Semesterferien in der Steiermark, Helmut ist mit der Familie auf Besuch im Pinzgau. Eine gemeinsame Schitour ist Tradition, Exklusivität schon beinahe Pflicht. Grollende Nassschnee-Rutsche in den steilen Rinnen und Gräben des Lahnerhorns, tiefer stumpfer Schnee im Ebersbergkar. Das Birnhorn will uns an diesem Tag nicht, schlecht gegen den Wind geschützt kauern wir unter der Kuchelnieder und essen die Gipfeljause. Der Wind entführt das Netz für die Steigfelle. Kein Mensch außer uns ist im immer überlaufenen Ebersberg unterwegs. Der Gasthof Frohnwies weist uns, durstig, ab, der Gasthof Auvogel nimmt uns dafür auf. Trotz Wasserrohrbruch und außerhalb der Öffnungszeit.

Dauerlaufende HG vom Lechnerhäusl hinein in's Krumltal, Richtung Hocharn. Firn und Pulver, wir wählen Pulverschnee. Jeder kommt zum Spuren dran. 300 Höhenmeter, 30 Minuten. Erst 12 Höhenmeter pro Minute, 10 Minuten später 10 Höhenmeter/min, nach zwanzig Minuten 8 m/min. Nach einer halben Stunde 0 m/min, Rasten und Schauen. Eiskalter Wind im Gipfelbereich, Hias reisst sein Fell ab. Erste beim Spuren und erste im steilen Nordhang unterm Gipfel. Fotos und Juchizer. Wieder einmal der beste Schnee des ganzen Winters.
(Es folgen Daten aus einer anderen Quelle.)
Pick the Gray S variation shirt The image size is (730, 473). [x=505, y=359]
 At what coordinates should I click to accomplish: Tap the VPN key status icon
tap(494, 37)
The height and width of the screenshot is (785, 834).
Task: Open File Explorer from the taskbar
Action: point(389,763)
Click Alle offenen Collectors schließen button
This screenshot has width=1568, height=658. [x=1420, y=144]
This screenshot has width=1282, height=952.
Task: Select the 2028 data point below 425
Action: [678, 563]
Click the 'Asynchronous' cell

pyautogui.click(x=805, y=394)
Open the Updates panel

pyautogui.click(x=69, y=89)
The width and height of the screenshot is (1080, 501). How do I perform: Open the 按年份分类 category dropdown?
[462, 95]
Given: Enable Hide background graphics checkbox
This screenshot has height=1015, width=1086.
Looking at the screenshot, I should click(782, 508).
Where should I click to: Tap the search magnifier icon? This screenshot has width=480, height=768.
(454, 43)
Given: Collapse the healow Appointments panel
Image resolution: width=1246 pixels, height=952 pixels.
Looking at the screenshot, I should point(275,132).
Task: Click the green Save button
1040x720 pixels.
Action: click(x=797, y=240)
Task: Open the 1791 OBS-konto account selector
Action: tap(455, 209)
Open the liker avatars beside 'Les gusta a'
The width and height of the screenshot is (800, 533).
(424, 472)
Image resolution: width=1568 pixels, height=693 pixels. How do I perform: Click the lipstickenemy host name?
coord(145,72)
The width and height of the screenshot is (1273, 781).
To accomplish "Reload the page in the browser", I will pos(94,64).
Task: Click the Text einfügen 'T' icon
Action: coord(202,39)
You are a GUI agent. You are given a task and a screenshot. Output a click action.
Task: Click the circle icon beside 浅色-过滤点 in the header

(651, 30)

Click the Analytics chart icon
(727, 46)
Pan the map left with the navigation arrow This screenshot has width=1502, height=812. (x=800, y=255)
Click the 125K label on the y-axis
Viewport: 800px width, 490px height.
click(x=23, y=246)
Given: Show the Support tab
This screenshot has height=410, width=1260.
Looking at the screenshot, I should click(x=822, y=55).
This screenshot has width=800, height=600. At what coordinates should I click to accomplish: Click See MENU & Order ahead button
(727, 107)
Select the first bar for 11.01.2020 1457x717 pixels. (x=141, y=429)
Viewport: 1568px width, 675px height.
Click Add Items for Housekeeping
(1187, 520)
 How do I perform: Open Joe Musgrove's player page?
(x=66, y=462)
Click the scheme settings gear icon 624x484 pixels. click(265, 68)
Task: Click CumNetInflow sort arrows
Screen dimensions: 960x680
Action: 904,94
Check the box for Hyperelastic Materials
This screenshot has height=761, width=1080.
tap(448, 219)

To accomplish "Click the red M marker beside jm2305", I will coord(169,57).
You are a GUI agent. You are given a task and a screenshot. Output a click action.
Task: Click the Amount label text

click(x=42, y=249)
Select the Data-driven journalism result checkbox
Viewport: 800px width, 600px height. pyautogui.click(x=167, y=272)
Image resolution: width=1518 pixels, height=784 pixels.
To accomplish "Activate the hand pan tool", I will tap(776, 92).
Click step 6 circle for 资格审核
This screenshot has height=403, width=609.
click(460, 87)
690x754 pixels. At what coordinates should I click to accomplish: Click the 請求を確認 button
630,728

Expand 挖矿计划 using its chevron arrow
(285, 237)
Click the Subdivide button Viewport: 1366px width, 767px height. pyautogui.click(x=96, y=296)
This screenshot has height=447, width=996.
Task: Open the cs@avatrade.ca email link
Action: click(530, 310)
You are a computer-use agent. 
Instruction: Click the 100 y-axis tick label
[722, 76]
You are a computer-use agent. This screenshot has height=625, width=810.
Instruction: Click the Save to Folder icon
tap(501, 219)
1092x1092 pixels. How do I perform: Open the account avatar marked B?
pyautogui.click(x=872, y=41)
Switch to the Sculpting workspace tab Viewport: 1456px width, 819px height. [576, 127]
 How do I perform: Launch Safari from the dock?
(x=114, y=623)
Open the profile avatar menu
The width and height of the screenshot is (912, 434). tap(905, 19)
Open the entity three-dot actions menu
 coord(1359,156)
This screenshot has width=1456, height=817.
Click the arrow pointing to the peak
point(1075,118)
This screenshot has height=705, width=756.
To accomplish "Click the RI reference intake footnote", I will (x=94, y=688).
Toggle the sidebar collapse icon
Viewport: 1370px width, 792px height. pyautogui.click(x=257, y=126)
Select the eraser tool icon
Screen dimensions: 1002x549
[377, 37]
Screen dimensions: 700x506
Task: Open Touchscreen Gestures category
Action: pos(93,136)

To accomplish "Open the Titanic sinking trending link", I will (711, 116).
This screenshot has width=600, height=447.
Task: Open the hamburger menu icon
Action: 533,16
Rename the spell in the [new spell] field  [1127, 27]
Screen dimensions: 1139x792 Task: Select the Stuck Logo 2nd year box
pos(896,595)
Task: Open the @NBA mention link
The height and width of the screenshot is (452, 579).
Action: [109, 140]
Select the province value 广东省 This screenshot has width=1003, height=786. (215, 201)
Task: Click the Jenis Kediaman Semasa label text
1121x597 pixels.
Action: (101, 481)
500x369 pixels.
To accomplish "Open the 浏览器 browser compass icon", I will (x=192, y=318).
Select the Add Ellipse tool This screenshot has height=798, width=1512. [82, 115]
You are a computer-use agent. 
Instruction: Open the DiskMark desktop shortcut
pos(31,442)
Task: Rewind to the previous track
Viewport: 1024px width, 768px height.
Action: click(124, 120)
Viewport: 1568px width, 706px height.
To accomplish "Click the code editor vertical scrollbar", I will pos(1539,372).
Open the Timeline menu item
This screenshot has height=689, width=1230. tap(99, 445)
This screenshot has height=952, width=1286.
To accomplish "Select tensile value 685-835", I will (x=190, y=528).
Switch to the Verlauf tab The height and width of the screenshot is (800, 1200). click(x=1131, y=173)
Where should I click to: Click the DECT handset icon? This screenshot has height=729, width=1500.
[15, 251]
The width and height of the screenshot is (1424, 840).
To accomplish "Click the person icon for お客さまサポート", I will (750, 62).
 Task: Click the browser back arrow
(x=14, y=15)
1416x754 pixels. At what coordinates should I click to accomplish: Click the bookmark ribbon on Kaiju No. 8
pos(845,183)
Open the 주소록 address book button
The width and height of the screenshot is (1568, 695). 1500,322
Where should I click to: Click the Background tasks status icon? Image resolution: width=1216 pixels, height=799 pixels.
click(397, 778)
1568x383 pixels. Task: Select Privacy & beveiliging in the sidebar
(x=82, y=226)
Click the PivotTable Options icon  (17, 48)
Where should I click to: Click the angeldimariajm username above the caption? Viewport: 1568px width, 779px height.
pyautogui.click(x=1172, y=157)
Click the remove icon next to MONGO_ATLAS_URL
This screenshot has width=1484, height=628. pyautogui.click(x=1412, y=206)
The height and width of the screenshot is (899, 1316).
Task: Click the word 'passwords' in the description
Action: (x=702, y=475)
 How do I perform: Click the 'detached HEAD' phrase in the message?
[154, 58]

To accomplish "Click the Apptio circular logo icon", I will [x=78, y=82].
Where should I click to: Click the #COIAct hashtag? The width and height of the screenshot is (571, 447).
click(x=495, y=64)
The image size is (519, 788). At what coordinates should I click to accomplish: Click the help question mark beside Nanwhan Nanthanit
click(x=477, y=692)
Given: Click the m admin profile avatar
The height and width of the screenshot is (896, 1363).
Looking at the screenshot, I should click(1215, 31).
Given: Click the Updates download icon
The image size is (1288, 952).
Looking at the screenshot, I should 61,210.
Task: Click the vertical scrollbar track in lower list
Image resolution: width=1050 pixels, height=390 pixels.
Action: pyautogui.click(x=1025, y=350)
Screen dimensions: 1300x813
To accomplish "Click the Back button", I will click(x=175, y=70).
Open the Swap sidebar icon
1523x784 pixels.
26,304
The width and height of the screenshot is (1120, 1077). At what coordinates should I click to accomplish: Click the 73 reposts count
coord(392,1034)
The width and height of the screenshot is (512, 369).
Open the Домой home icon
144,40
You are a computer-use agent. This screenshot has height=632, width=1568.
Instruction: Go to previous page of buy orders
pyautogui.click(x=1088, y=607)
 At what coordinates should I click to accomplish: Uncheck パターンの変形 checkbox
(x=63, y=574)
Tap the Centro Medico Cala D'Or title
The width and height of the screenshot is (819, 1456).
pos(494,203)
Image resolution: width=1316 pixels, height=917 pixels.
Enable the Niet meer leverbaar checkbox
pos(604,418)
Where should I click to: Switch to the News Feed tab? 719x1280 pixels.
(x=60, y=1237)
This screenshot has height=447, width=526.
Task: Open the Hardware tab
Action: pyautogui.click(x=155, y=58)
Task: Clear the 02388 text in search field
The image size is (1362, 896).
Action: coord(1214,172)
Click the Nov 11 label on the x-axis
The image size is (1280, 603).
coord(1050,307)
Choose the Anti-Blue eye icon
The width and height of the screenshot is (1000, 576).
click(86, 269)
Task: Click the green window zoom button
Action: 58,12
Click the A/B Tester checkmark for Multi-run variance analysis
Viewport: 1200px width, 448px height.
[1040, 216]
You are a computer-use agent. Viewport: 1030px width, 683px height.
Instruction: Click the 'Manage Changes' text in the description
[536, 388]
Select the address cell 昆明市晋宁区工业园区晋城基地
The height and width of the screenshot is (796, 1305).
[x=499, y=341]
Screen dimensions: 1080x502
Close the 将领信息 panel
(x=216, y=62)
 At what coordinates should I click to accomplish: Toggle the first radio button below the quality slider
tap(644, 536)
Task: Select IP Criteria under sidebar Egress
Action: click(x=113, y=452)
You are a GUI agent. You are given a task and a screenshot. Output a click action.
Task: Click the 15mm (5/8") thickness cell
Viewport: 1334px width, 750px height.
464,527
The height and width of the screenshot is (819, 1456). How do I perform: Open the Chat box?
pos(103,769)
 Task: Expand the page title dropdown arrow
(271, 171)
Zum ersten mal dieses Jahr Sitzen auf der Terrasse nach der Tour, bei Bier und Suppe im Lechnerhäusl. In der Nacht Wind und Neuschnee, der die Spuren, die wir gern hinterlassen hätten, einmal mehr zudeckt.

März ist da, kalte Nächte und warme Tage, Firnschnee. Sesselwetzen in der Arbeit bis ich es nicht mehr aushalte. 2 Tage Zeitausgleich, 2 Tage Wochenende. Hasenhals zum Eingehen, Ritzenkar und Birnhorn als Freitagstour, Aufstehen um 4 Uhr früh für den Hundstod am Samstag, Hasenhals zum Ausklang am Sonntag. Da braucht es dann schon ein bißchen Überredungskunst, aber nicht viel. Denn im selben Maß, wie in diesen vier Tagen die Beine schwerer werden, werden Seele, Geist und Herz leichter.

Und das Ende ist offen.

Zumindest eine Woche lang. Denn am Freitag ergibt sich die Möglichkeit, mit Sven und Bernd in die Loferer zu gehen. Wieder früh aufstehen, eine Stunde in's Innergebirg fahren und am Parkplatz der Vorderkaserklamm erstaunt feststellen, dass sich die Schneedecke bereits zurückzuziehen beginnt. Es ist unglaublich warm und der Schnee trägt fast nicht. Über steile Kuppen und Rinnen hinauf auf's Vorderhorn und wie auf rohen Eiern wieder hinunter. Ich sitze mitten in einem trägen Nassschneerutsch und es geht stetig bergab - ohne energische Aktivität würde sie mich unaufhaltsam hinunterziehen. Glückliche Blicke auf unseren Gipfel von der Sonnenterrasse des Gasthof Seisenbergklamm. Und weil ich schon einmal da bin gibt es noch ein paar glückliche Klettermeter mit der Steigklemme auf den Straßenpalven des Kleinen Verdon.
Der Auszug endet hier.